ある日、庭でカモミールを採取するアルセニオの下へ、何やら思い悩んだ様子のエリックが相談に訪れます。
エリックの真剣な様子に作業を中断し姿勢を正すアルセニオ。そんなアルセニオへエリックが持ち掛けた相談は「実は…ブラジャーしろとレイに言われてて」でした。
頬を染めつつもマイペースに相談を持ち掛けるエリックと、いきなりずっこけて頭を強打するアルセニオ。出だしから笑いました。3巻での2人のやり取りを彷彿とさせます。
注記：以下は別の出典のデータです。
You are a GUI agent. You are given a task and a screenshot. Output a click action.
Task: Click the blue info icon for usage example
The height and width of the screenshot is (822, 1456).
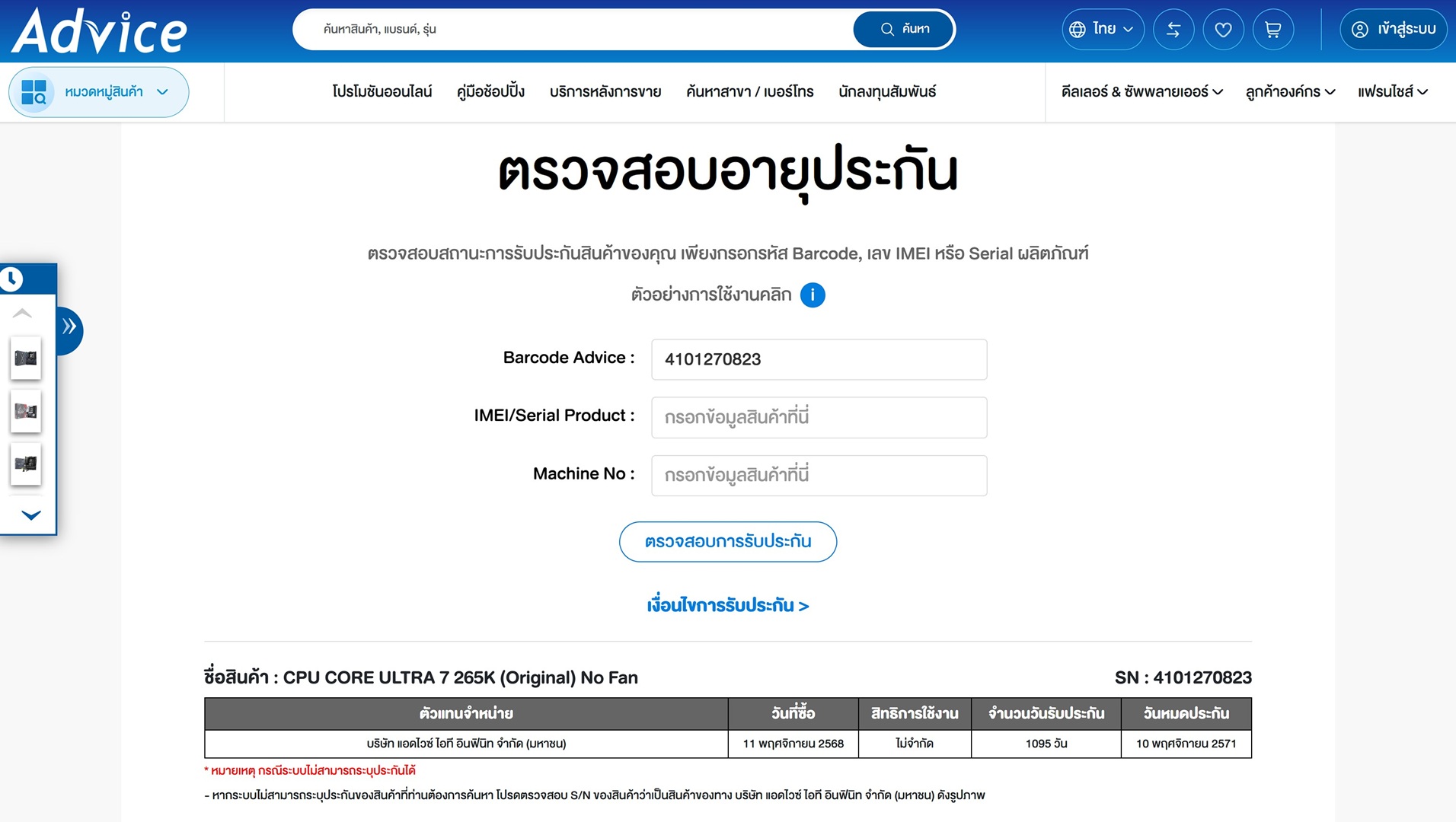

ヒュペルボレアを離れ、心臓が治るまで女性の体で過ごすことにしたエリックですが、そのことで想定外の問題が出てきた様子。
恥じらいつつも真面目な話をする調子で、乳首という単語を連呼するエリックと、相変わらず突っ込みの止まらないアルセニオ。
かと思えば、途中で急にしおらしくなって、伏し目になったり、上目遣いになったりしながら、女装をするけど笑わないでくれと話すエリックと、そんなエリックに調子が狂いっぱなしのアルセニオが面白かわいいです。
しかし、ここで疑問が出てきます。すでに女性用の服を着ることを決めているならば、エリックは何を相談に来たのでしょうか。
答えはアルセニオの好み(※異性が身に着ける下着のデザインの好み)が知りたいということでした。
自分たちは友達だろと言うアルセニオですが、キラキラワクワクした笑顔のエリックに「友愛と性愛は両立すると思うんだ」と言い切られてしまいます。しおらしく見えても、やっぱりエリックはエリックでした。
コミカルなやり取りが面白いこの漫画の中でも、ボケとツッコミ的な意味ではエリックとアルセニオの組み合わせが一番だと思います。
思春期なイケメン、ロイド
エリックの襲来による動揺も収まらぬうちに、今度はロイドから相談を持ち掛けられるアルセニオ。※刃物を持ったロイドに背後から襲われ拉致されました。
ロイドの相談は、レイやエリックを性的な目で見ないようにするにはどうすればいいのかということ。ここでのやり取りを見る限り、アルセニオもロイドもやはり2人のことを女性として見ている様です。
思春期に自分の性欲が疎ましくなるという感覚には覚えがある男性も多いと思いますが、ロイドの場合本気で落ち込んでいる様子。
エリックとレイのことを大切に思いながら、小さなことでイライラして、エロいことばかり考えて、大事にしたくてもうまくできないと真剣に悩むロイド。
真剣に悩んで、頭まで下げるロイドに対して、保身を捨てて腹を割って話すアルセニオと真面目な場面なわけですが、会話のやり取りのテンポや面白さといったコミカル要素も損なわれていません。もち先生のセンスとバランス感覚には脱帽します。
「つい腹が立って、カッとなって揉んだ」や「揉まぬなら寄せて上げるぞホトトギス」辺りのセリフには、セリフ自体に強いパワーを感じます。
子供の頃は、女性的な外見をからかわれて怒っていたのに、女の体に変化していることにサムが気付かないことに怒り、服まではだけて女だということを見せつけようとしたエリック。
ようやくアルセニオへの恋心を自覚したかと思えば、アルセニオをお嫁さんにしたい等と宣うレイ。
周りどころか当人たちの中でもいろいろ拗れているのが面白くて仕方ありません。